We spent those three months enjoying our time together. We took a trip to Seattle, had an awesome going away party for him and did many fun things with friends and family. Trevor would leave for training then get a surprise few days off. I'd go get him, say goodbye all over again, and the same thing would happen again. I think we said goodbye at least four times-it got to be very draining.

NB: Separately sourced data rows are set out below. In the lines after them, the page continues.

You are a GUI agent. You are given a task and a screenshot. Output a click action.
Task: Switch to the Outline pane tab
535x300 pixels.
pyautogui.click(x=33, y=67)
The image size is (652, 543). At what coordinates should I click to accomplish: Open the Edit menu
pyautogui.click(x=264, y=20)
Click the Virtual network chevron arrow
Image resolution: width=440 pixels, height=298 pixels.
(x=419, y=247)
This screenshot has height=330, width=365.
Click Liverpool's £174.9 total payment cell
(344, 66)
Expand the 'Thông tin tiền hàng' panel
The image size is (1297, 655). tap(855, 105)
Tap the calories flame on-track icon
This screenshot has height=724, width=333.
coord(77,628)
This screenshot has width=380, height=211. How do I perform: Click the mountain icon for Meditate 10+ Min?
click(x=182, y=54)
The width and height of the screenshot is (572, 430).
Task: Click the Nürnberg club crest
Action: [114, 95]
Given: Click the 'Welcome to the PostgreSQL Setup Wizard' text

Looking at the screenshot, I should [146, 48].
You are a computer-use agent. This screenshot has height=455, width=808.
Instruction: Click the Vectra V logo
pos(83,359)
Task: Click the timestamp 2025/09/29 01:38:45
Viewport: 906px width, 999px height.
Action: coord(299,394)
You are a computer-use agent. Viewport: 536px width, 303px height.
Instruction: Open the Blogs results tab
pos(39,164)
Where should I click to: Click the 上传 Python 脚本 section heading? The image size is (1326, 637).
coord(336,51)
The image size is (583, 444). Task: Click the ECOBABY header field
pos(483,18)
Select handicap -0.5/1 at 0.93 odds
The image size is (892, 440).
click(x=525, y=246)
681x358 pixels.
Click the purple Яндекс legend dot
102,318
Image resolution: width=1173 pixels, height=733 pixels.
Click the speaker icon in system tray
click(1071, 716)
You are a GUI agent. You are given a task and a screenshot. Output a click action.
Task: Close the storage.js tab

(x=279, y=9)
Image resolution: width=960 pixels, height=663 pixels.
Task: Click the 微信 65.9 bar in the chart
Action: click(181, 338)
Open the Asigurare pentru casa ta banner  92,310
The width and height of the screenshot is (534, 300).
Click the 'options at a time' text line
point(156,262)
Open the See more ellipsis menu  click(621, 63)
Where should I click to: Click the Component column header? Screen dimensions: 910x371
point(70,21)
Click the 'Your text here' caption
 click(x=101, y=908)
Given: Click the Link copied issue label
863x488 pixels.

He had training at Camp Ripley, MN, Camp Atterbury, IN and Camp Hohenfels, Germany before they actually got to Kosovo. I made sure to send lots of mail to him (and others I knew on this tour) at each stop, especially once he got to Kosovo. As it came time for them to choose their mid-tour leave dates, Trevor told me he wasn't going to take leave so he could just get paid longer when he got done with the deployment (basically take his leave after he got home). Little did I know, this is where his proposal plan started. He had already chosen leave dates and swapped with a handful of people to get the exact dates he wanted, more on that in a bit. We argued about his choice not to take leave. Honestly, I had been a total trooper through the deployment, but I needed a break. Trevor wasn't backing down and I finally flipped out and reminded him he wasn't the only one dealing with this deployment and I needed a break, too. (Mind you, he already had leave dates for February all this time-he was just keeping it a secret so he could surprise me. He took my flipping out like a champ.) He agreed and said he would see what he could do. A couple days later, he told me he could still take leave, but it wouldn't be until May (they were scheduled to come home in July, but I said whatever, it was better than nothing).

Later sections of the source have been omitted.